Is it unnecessary? Read something about it, to give it some time between the reads.

Havardkofoed:
Is it unnecessary? Read something about it, to give it some time between the reads.

Read what about it where? Why do you need time between reads?

several issues

button switches can connect a pin to ground or 5V. but when they are not pressed, the input floats. typically the pin is configured as INPUT_PULLUP so that the internal pull-up resistor pulls the pin HIGH when the button is not pressed and the button connect the pin to ground, making it LOW. LOW means the switch it pushed.

there's no need (though no harm) is repeatedly setting the output pins to move or stop the motor. code typically recognizes that a button state has changed and it pressed. there's just a single event recognized when the button changes state and some action taken. code need to keep track of the previous button state

along with above there's no need to check that the other buttons are not pressed.

and finally, only one action need be taken. So instead of a series of "if"s, may if, else if and maybe else

TheMemberFormerlyKnownAsAWOL:

digitalWrite(stopButtonPin, LOW);

Why?

digitalWrite (stopButtonState, HIGH);

Again, why?

I see now that this maybe should have been different..
Is it a more efficient way to make the buttons only work one at a time?

aarg:
Read what about it where? Why do you need time between reads?

bad English, my bad! Meant that I have been reading something about that delay between reads. Maybe i dont need time between them? You probably know better than me... :smiley:

gcjr:
[...]
button switches can connect a pin to ground or 5V. but when they are not pressed, the input floats.
[...]

Right, so please post a system wiring diagram, schematic and/or clear photos of your wiring.

Havardkofoed:
Is it a more efficient way to make the buttons only work one at a time?

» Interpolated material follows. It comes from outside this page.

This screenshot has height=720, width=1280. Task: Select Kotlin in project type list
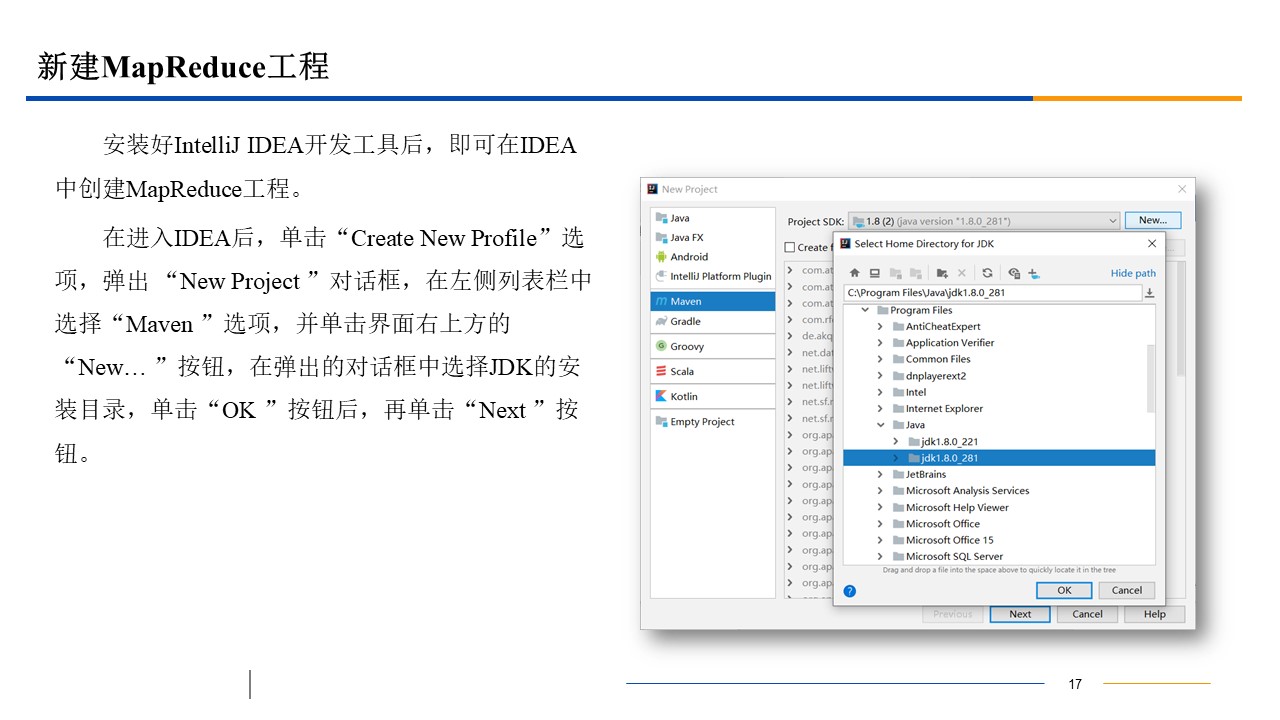684,397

Is this your code, or someone else's?

digitalWrite (stopButtonState, HIGH); Think about the range of values “stopButtonState” can contain.
What is connected to those two pins?

aarg:
Right, so please post a system wiring diagram, schematic and/or clear photos of your wiring.

look at the attachment under! :smiley:

aarg:
Is this your code, or someone else’s?

It is mine, therefore some different and weird solutions… only have few simple projects before this one.

Skjermbilde 2020-02-26 kl. 22.19.25.png

Please, not a Fritzing nightmare. It is too tiny and messed up to read.

Havardkofoed:
It is mine, therefore some different and weird solutions... only have few simple projects before this one.

Then perhaps you can explain your reasoning about the delays... if you are trying to debounce the keys, it would be good for you to research debouncing so you clearly understand what is required.

aarg:
Then perhaps you can explain your reasoning about the delays... if you are trying to debounce the keys, it would be good for you to research debouncing so you clearly understand what is required.

My only reason meant for the delay was to prevent a lag or crash, but it maybe overkill on this one?
When I check my notes her now, I see that i have written it as an reminder with the serialmonitor, so this one is just an mixup, I see that I probably dont need it :sweat_smile:

is this better? Just to see where the different pins goes. I can try to draw it if its not better.
Thanks again! You all are very helpful :slight_smile:

Skjermbilde 2020-02-26 kl. 22.48.35.png

Have you fixed the problems mentioned in reply #4?